(Source data)

++++++++++++++++++++

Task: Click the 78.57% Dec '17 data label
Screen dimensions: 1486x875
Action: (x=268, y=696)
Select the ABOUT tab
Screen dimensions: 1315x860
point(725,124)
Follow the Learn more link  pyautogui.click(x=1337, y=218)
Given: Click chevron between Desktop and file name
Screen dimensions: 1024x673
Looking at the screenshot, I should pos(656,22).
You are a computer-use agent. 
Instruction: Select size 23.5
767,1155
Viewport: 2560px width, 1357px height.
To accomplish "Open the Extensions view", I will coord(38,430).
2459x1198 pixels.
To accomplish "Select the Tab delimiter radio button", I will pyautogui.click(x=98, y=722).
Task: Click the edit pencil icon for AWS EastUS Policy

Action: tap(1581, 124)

++++++++++++++++++++

_Given exercise_
Rewrite the entries above with "Task" swapped for "Goal" wherever it occurs, keeping everything else the same.

_Full response_
Goal: Click the 78.57% Dec '17 data label
Screen dimensions: 1486x875
Action: (x=268, y=696)
Select the ABOUT tab
Screen dimensions: 1315x860
point(725,124)
Follow the Learn more link  pyautogui.click(x=1337, y=218)
Given: Click chevron between Desktop and file name
Screen dimensions: 1024x673
Looking at the screenshot, I should pos(656,22).
You are a computer-use agent. 
Instruction: Select size 23.5
767,1155
Viewport: 2560px width, 1357px height.
To accomplish "Open the Extensions view", I will coord(38,430).
2459x1198 pixels.
To accomplish "Select the Tab delimiter radio button", I will pyautogui.click(x=98, y=722).
Goal: Click the edit pencil icon for AWS EastUS Policy

Action: tap(1581, 124)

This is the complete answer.